Mes chers collègues, je rappelle que la conférence des présidents a décidé que les interventions des orateurs valaient explications de vote.
Je vais mettre aux voix la proposition de résolution.
J’ai été saisi d’une demande de scrutin public émanant du groupe Écologiste – Solidarité et Territoires.
Il va être procédé au scrutin dans les conditions fixées par l’article 56 du règlement.
Le scrutin est ouvert.
Le scrutin a lieu.
Personne ne demande plus à voter ?…
Le scrutin est clos.
J’invite Mmes et MM. les secrétaires à constater le résultat du scrutin.
Mmes et MM. les secrétaires constatent le résultat du scrutin.
Voici, compte tenu de l’ensemble des délégations de vote accordées par les sénateurs aux groupes politiques et notifiées à la présidence, le résultat du scrutin n° 294 :
Le Sénat a adopté.
Voici quel sera l’ordre du jour de la prochaine séance publique, précédemment fixée au mardi 6 juin 2023 :
À neuf heures trente :
Questions orales.
À quatorze heures trente :
Projet de loi d’orientation et de programmation du ministère de la justice 2023-2027 (procédure accélérée ; texte de la commission n° 661, 2022-2023) et projet de loi organique relatif à l’ouverture, la modernisation et la responsabilité du corps judiciaire (procédure accélérée ; texte de la commission n° 662, 2022-2023).

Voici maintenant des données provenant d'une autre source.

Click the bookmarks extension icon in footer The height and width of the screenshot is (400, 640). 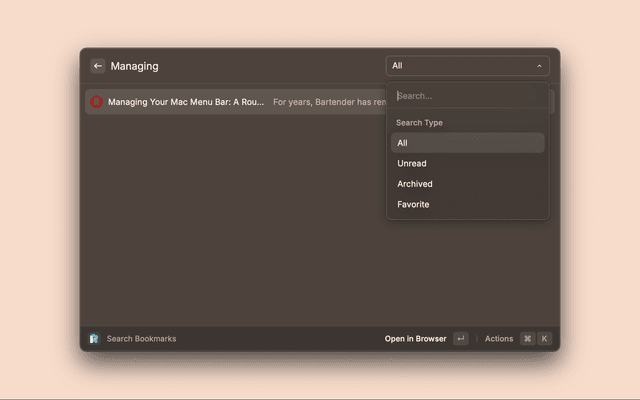tap(94, 339)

À vingt et une heures trente :
Déclaration du Gouvernement, suivie d’un débat, en application de l’article 50-1 de la Constitution, relative à la politique étrangère de la France en Afrique.
Personne ne demande la parole ?…
La séance est levée.
La séance est levée à seize heures trente-cinq.
Aucune opposition ne s ’ étant manifestée dans le délai d ’ une heure prévu par l ’ article 8 du règlement, la liste des candidatures préalablement publiée est ratifiée.
MM. Jean-Michel Arnaud, Julien Bargeton, Mmes Nadine Bellurot, Annick Billon, Florence Blatrix Contat, Alexandra Borchio Fontimp, Toine Bourrat, MM. Jean-Marc Boyer, Rémi Cardon, Patrick Chaize, Mmes Nathalie Delattre, Patricia Demas, MM. Thomas Dossus, Jérôme Durain, Rémi Féraud, Bernard Fialaire, Mme Pascale Gruny, MM. Ludovic Haye, Loïc Hervé, Xavier Iacovelli, Mme Micheline Jacques, M. Pierre Antoine Levi, Mmes Marie-Noëlle Lienemann, Anne Catherine Loisier, Marie Mercier, Catherine Morin-Desailly, Laurence Muller-Bronn, Sylviane Noël, MM. Pierre Ouzoulias, Cyril Pellevat, Christian Redon-Sarrazy, André Reichardt, Mmes Sylvie Robert, Laurence Rossignol, Elsa Schalck, MM. Laurent Somon et Pierre-Jean Verzelen.